Although long-term nicotine treatment decreased nicotine-evoked 3H-dopamine release, l-dopa administration did not affect the release of radioactive dopamine from striatal synaptosomes. This finding was not unexpected as the current studies evaluate release of exogenously added 3H-dopamine loaded into a synaptosomal preparation. In contrast, release of endogenous dopamine from synaptosomes is most likely increased in striatum of l-dopa-treated rats, especially as striata are harvested an h after l-dopa administration. Evidence for such an assumption is based on the studies showing that striatal dopamine levels are elevated after l-dopa treatment. Interestingly, the increase was most prominent in striatum of dyskinetic compared with non-dyskinetic rats, suggesting that enhanced dopamine levels may underlie the development of dyskinesias (Carta et al. 2006).

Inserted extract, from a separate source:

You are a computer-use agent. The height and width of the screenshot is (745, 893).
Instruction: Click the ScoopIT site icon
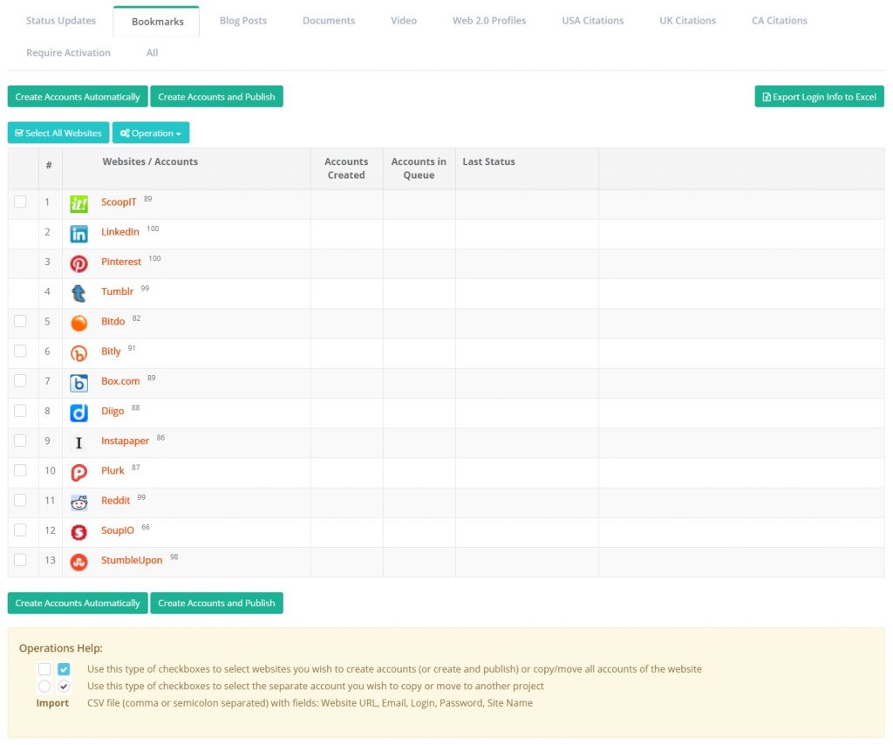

These studies in rats show that chronic nicotine treatment reduces various components of both striatal α6β2* and α4β2* nAChR-mediated dopamine release. However, we found no decrease in striatal 3H-dopamine release in a recent study in Parkinsonian monkeys treated with nicotine (Quik et al. 2013). These discrepant results may be because of differences in the treatment regimen as the rats were implanted with nicotine minipumps, which provides a constant level of nicotine exposure while the monkeys were given nicotine in the drinking water, which yields intermittent nicotine exposure. Minipump nicotine administration has been reported to yield more pronounced changes in striatal nAChRs (Moretti et al. 2010). Differential effects may also arise because of species differences in nAChR regulation. Long-term nicotine treatment resulted in 30–50% declines in α6β2* nAChR levels in rodents, but only a small or no change in α6β2* nAChR levels in monkeys (Lai et al. 2005; McCallum et al. 2006). The increased number of animals in this study (9–13 rats/group) also improves the ability to discriminate differences between treatment groups.
In addition to pre-synaptic dopaminergic mechanisms, l-dopa treatment also results in a host of post-synaptic changes that contribute to LIDs. These may arise as a result of enhanced stimulation of dopamine D1, and possibly D2, receptors, and the consequent activation of downstream signaling mechanisms by dopamine derived from exogenous l-dopa (Berthet and Bezard 2009; Cenci and Konradi 2010). An accumulating literature also indicates that dysregulated release of dopamine from serotonergic neurons may exacerbate LIDs that arise with therapeutic doses of l-dopa (Carta et al. 2007; Cenci 2007; Munoz et al. 2008; Nahimi et al. 2012). Studies to determine whether nicotine modulates post-synaptic mechanisms remain to be done.
In summary, our previous work had shown that chronic nicotine treatment improved l-dopa-induced AIMs in several Parkinsonian animal models. The present results provide a mechanistic basis for these findings by showing that long-term nicotine treatment decreased both α6β2* and α4β2* nAChR-mediated 3H-dopamine release from striatal synaptosomes. Long-term nicotine treatment also reduced 125I-α-CtxMII-binding sites, suggesting that receptor down-regulation may underlie the α6β2* nAChR-mediated decrease in release. By contrast, α4β2* nAChR desensitization may contribute to the α4β2* nAChR-mediated decline in striatal 3H-dopamine release. Overall, these data suggest that nicotine may improve LIDs in moderate Parkinson's disease by decreasing α6β2* and α4β2* nAChR striatal dopaminergic function.